= To do =
Every line that contains the word "each" should be copied from the records below.

▬▬▬▬▬▬▬▬▬▬

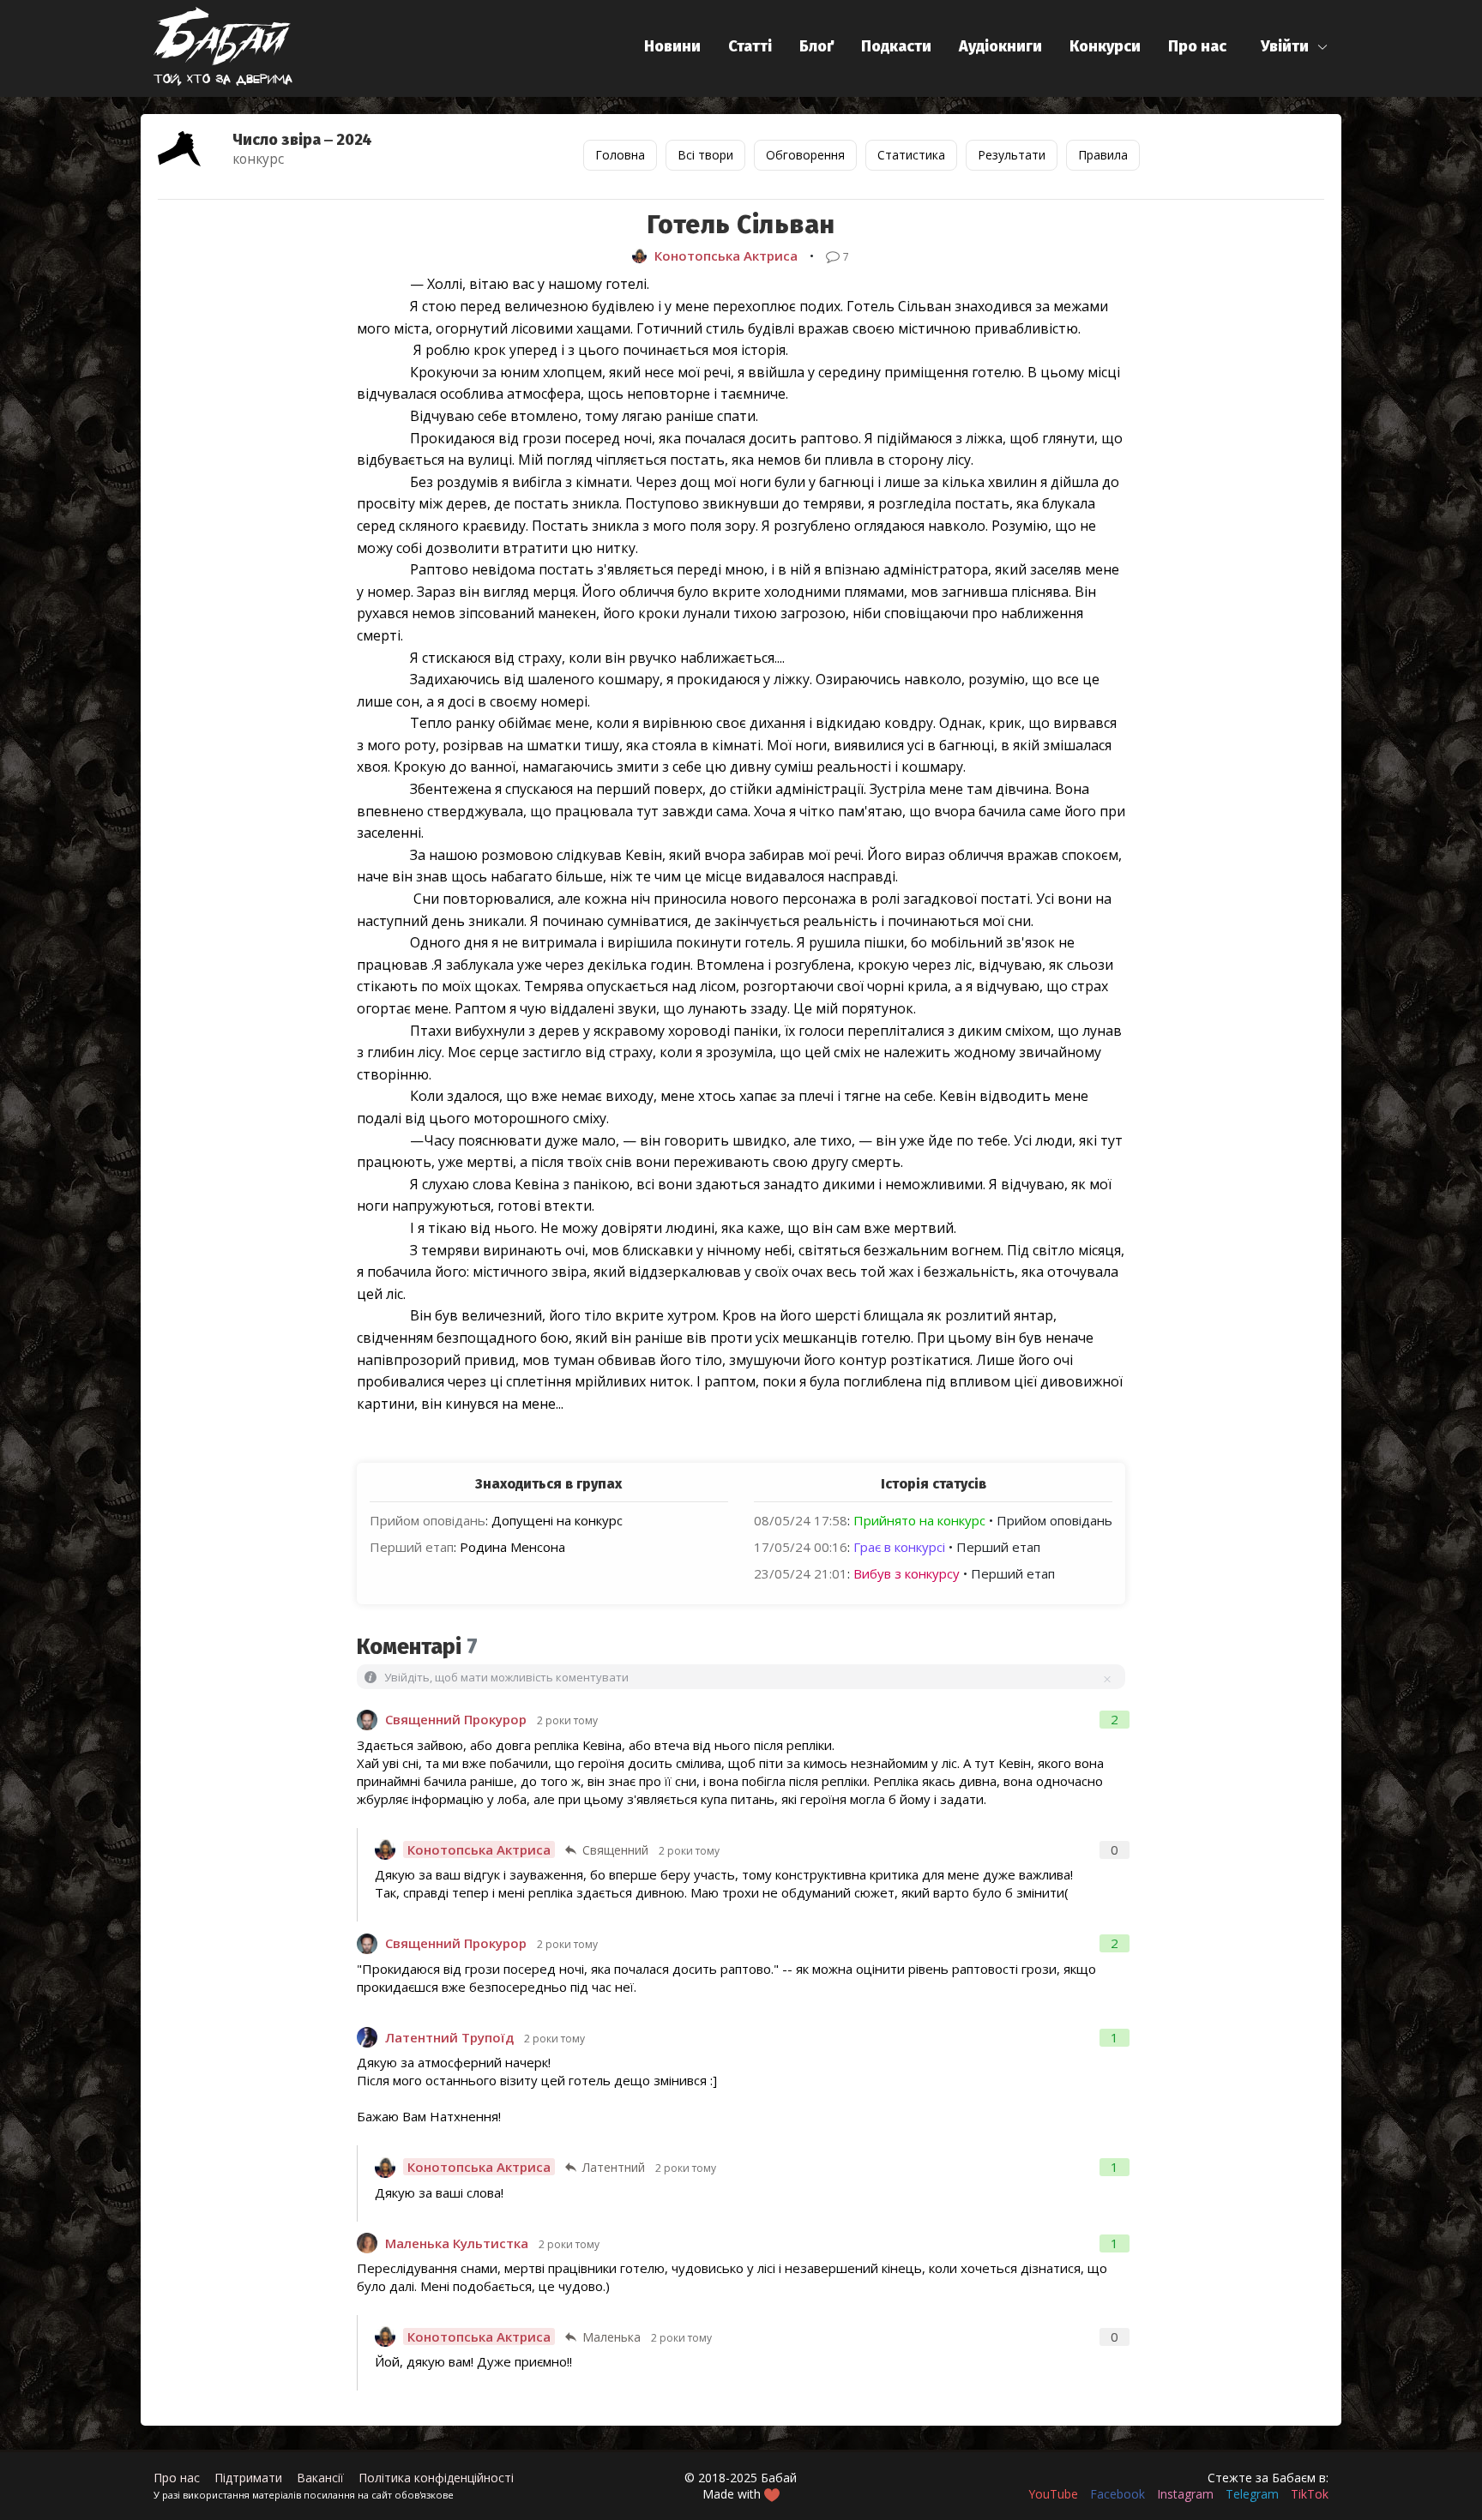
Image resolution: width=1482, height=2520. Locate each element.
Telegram (1252, 2494)
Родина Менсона (512, 1546)
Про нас (1197, 46)
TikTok (1309, 2494)
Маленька (611, 2337)
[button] (1294, 47)
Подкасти (896, 46)
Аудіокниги (1000, 46)
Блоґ (816, 46)
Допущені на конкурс (557, 1520)
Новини (672, 46)
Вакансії (320, 2477)
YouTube (1053, 2494)
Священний (615, 1850)
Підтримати (248, 2477)
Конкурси (1105, 46)
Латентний (613, 2167)
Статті (750, 46)
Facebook (1117, 2494)
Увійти (1285, 46)
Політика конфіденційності (436, 2477)
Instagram (1185, 2494)
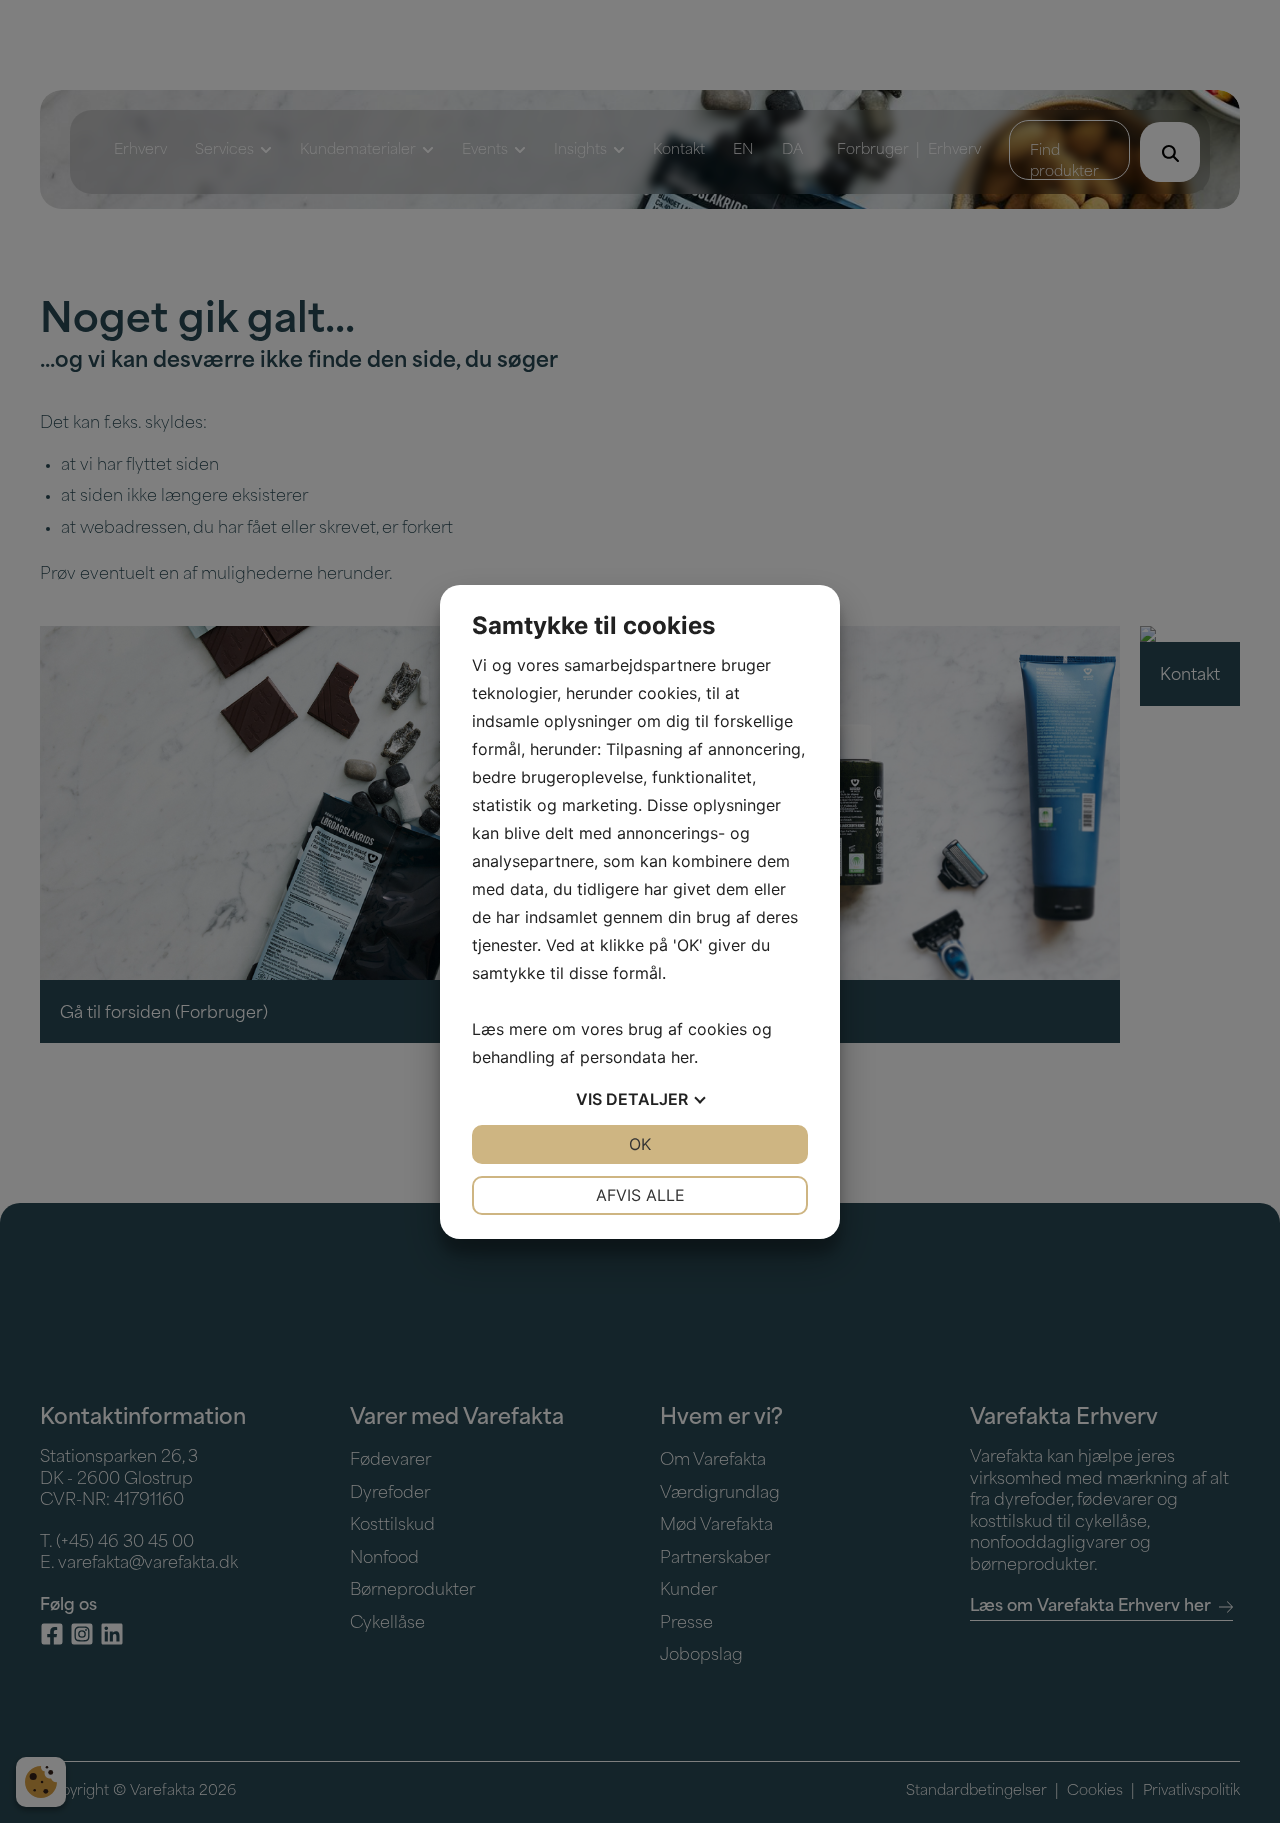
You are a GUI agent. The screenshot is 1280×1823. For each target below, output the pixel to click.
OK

▬▬▬▬▬▬▬▬▬▬

= Result =
Image resolution: width=1482, height=2520. Locate each element.
You are a GUI agent. The screenshot is 1280×1823. For each target below, output the pixel to click.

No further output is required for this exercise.